Records:
-.-.-

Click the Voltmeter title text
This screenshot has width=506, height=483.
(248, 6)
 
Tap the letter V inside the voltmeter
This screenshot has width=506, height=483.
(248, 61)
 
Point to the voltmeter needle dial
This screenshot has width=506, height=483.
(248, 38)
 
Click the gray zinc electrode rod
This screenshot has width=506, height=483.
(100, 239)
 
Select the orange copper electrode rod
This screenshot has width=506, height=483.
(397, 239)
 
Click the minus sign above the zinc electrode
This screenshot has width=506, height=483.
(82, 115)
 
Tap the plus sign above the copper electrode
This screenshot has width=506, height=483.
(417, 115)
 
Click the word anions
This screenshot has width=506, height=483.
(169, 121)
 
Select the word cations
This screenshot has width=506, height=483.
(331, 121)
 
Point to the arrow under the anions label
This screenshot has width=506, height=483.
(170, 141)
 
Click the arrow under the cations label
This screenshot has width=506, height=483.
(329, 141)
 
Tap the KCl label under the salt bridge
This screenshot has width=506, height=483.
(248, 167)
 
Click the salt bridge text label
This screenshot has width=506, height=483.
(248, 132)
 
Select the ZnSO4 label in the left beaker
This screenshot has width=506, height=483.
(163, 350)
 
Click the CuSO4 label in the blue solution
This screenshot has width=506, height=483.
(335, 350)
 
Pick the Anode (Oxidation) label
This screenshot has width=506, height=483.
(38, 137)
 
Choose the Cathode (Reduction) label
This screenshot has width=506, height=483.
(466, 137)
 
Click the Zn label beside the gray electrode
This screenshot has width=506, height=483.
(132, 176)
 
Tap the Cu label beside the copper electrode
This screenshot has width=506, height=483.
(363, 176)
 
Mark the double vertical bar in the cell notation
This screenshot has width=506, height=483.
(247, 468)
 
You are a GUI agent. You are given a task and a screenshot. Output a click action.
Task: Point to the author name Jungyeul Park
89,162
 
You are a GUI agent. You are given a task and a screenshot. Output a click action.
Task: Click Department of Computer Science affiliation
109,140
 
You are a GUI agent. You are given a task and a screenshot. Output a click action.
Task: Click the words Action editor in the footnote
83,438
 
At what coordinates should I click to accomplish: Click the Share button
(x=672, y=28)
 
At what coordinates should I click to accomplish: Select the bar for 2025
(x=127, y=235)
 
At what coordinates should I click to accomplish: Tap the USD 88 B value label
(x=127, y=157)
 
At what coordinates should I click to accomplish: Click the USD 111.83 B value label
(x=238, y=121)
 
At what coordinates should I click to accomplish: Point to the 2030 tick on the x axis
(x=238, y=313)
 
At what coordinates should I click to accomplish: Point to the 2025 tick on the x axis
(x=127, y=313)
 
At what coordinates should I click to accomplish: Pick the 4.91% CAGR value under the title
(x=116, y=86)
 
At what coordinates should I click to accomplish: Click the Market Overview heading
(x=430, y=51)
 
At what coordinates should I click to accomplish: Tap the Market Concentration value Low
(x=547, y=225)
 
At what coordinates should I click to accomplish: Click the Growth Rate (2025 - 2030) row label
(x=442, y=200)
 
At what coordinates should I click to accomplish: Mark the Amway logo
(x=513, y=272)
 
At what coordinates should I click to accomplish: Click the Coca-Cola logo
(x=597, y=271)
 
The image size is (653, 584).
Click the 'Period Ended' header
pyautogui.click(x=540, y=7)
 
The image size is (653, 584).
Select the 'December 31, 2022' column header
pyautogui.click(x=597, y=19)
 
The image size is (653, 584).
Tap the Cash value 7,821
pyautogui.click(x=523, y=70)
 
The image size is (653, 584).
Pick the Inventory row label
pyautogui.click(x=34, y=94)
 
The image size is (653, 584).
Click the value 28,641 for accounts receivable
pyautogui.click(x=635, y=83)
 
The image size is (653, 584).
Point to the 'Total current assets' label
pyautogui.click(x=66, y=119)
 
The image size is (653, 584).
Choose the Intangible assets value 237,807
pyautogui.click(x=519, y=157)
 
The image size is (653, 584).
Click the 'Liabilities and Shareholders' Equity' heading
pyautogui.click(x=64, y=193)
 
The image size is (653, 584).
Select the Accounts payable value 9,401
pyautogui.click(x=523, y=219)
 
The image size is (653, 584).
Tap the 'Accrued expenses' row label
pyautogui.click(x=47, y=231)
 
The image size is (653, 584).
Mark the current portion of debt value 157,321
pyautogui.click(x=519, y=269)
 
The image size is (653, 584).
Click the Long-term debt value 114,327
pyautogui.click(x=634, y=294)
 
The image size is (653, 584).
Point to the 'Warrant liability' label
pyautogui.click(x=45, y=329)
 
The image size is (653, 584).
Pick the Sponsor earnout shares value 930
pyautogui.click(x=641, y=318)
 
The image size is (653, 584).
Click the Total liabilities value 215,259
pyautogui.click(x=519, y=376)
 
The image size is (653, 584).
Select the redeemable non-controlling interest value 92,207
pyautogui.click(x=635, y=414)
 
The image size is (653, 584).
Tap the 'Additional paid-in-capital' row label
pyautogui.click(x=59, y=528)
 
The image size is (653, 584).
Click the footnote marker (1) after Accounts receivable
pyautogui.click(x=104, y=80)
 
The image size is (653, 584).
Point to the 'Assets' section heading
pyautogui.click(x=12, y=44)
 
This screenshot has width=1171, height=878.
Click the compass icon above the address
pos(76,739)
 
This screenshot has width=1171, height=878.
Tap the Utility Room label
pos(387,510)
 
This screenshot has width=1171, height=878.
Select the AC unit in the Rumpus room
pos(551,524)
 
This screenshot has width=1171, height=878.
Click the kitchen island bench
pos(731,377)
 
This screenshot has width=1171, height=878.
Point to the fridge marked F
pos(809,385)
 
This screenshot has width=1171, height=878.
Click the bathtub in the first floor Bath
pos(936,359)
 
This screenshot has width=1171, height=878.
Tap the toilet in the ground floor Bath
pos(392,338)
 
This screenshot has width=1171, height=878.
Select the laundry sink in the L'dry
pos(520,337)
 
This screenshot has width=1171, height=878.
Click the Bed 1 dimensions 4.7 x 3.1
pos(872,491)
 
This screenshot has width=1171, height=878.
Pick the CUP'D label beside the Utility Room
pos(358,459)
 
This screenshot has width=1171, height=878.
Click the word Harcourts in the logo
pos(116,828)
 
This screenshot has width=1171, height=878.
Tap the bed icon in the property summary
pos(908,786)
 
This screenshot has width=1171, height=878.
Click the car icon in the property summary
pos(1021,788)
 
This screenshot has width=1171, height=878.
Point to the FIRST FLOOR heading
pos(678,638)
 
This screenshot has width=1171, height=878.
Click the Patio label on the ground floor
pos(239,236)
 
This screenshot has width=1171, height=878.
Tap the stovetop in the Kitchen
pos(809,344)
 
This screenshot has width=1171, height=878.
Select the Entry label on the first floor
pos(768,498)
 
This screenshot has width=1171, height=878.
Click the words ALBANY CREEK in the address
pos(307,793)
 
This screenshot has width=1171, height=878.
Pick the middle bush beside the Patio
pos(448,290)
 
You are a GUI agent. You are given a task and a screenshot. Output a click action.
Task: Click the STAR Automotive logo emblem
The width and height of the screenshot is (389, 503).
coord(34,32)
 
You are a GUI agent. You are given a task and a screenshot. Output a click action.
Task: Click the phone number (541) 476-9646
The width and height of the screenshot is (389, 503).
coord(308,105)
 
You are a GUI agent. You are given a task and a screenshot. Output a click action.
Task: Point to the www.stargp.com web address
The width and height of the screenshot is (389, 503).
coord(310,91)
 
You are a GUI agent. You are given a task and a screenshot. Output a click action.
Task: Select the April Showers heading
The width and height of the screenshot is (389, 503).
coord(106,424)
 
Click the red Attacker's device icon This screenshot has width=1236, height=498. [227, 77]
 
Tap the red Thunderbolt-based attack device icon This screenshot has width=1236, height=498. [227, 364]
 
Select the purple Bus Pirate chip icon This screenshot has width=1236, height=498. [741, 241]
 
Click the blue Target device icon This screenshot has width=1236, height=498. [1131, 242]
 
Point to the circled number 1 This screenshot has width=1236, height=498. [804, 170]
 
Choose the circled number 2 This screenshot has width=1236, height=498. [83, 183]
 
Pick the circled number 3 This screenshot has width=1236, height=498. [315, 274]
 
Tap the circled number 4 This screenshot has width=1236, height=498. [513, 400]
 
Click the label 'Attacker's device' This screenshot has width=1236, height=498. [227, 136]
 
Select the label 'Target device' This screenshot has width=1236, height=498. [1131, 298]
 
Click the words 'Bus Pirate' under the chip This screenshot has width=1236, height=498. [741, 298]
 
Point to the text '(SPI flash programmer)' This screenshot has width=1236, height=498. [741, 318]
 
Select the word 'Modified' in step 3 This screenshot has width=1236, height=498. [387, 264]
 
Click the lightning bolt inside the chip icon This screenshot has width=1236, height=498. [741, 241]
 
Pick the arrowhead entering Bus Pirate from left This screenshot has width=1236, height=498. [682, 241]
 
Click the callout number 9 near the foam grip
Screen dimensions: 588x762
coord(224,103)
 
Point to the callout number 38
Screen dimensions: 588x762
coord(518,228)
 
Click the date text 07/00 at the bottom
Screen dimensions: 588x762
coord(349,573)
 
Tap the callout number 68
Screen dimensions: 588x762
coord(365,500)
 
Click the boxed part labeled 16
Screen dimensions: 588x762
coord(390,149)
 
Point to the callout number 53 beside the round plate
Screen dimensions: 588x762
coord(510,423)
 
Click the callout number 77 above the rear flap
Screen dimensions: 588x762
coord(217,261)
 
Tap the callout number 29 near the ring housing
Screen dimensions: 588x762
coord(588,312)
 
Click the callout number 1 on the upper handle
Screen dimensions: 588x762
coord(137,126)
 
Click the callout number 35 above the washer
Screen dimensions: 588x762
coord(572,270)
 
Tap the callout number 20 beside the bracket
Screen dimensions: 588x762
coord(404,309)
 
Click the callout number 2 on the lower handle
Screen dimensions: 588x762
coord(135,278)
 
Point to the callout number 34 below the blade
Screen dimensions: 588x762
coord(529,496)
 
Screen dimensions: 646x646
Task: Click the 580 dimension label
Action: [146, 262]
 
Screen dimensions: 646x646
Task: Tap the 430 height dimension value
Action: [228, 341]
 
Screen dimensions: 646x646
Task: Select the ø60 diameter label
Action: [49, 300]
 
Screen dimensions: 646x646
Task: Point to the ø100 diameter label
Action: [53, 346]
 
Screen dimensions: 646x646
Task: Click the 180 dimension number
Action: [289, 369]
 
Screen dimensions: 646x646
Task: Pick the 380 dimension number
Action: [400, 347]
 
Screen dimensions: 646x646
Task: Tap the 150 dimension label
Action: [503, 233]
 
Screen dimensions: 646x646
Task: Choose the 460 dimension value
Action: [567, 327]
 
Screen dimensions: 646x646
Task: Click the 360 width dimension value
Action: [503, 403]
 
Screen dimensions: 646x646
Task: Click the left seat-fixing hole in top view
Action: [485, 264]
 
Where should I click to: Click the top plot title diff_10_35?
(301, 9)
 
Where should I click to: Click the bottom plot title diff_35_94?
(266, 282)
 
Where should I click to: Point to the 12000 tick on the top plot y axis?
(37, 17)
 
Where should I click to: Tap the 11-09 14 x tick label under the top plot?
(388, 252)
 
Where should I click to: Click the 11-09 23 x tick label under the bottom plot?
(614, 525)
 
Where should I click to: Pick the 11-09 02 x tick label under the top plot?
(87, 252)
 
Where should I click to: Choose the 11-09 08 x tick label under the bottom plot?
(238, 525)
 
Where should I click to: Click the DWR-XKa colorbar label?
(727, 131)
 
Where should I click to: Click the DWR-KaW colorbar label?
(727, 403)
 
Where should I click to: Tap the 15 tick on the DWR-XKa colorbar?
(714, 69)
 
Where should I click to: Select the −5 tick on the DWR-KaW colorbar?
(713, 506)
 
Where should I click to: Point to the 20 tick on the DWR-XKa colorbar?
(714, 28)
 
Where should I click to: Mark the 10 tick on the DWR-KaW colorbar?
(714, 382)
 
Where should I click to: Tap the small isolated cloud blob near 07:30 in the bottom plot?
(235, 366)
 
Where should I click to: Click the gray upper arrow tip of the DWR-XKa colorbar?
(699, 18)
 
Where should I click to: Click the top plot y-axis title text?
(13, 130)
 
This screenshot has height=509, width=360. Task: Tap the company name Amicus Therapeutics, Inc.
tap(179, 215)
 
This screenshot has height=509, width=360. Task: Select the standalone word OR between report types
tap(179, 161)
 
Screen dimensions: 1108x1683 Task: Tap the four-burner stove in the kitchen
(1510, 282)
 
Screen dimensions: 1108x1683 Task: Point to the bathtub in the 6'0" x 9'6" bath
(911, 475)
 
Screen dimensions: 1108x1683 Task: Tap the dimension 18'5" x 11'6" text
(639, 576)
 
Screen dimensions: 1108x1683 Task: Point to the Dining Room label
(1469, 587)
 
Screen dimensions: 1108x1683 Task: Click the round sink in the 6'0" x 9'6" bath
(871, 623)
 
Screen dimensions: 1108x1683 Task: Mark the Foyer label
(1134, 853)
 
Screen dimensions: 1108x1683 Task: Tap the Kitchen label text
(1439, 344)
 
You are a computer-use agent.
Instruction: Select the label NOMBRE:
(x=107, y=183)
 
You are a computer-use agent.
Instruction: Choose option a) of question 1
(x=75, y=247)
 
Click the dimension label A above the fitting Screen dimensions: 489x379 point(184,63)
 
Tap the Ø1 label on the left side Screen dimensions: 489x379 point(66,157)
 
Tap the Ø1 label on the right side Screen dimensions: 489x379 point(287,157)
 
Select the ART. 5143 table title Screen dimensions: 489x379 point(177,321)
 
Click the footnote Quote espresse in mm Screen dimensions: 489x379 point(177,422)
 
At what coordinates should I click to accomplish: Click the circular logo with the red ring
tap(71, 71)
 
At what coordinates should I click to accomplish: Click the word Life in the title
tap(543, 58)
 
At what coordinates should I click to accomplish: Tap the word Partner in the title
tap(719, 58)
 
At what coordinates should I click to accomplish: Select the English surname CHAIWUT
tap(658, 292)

-.-.-

INSTRUCTION: Rewrite the entries above as a numbered list with blank lines omitted. Begin at the line that contains "Market Overview heading" and stop after the line that contains "pyautogui.click(x=635, y=414)", including both of those lines.

SOLUTION FOR THIS TASK:
1. At what coordinates should I click to accomplish: Click the Market Overview heading
2. (x=430, y=51)
3. At what coordinates should I click to accomplish: Tap the Market Concentration value Low
4. (x=547, y=225)
5. At what coordinates should I click to accomplish: Click the Growth Rate (2025 - 2030) row label
6. (x=442, y=200)
7. At what coordinates should I click to accomplish: Mark the Amway logo
8. (x=513, y=272)
9. At what coordinates should I click to accomplish: Click the Coca-Cola logo
10. (x=597, y=271)
11. The image size is (653, 584).
12. Click the 'Period Ended' header
13. pyautogui.click(x=540, y=7)
14. The image size is (653, 584).
15. Select the 'December 31, 2022' column header
16. pyautogui.click(x=597, y=19)
17. The image size is (653, 584).
18. Tap the Cash value 7,821
19. pyautogui.click(x=523, y=70)
20. The image size is (653, 584).
21. Pick the Inventory row label
22. pyautogui.click(x=34, y=94)
23. The image size is (653, 584).
24. Click the value 28,641 for accounts receivable
25. pyautogui.click(x=635, y=83)
26. The image size is (653, 584).
27. Point to the 'Total current assets' label
28. pyautogui.click(x=66, y=119)
29. The image size is (653, 584).
30. Choose the Intangible assets value 237,807
31. pyautogui.click(x=519, y=157)
32. The image size is (653, 584).
33. Click the 'Liabilities and Shareholders' Equity' heading
34. pyautogui.click(x=64, y=193)
35. The image size is (653, 584).
36. Select the Accounts payable value 9,401
37. pyautogui.click(x=523, y=219)
38. The image size is (653, 584).
39. Tap the 'Accrued expenses' row label
40. pyautogui.click(x=47, y=231)
41. The image size is (653, 584).
42. Mark the current portion of debt value 157,321
43. pyautogui.click(x=519, y=269)
44. The image size is (653, 584).
45. Click the Long-term debt value 114,327
46. pyautogui.click(x=634, y=294)
47. The image size is (653, 584).
48. Point to the 'Warrant liability' label
49. pyautogui.click(x=45, y=329)
50. The image size is (653, 584).
51. Pick the Sponsor earnout shares value 930
52. pyautogui.click(x=641, y=318)
53. The image size is (653, 584).
54. Click the Total liabilities value 215,259
55. pyautogui.click(x=519, y=376)
56. The image size is (653, 584).
57. Select the redeemable non-controlling interest value 92,207
58. pyautogui.click(x=635, y=414)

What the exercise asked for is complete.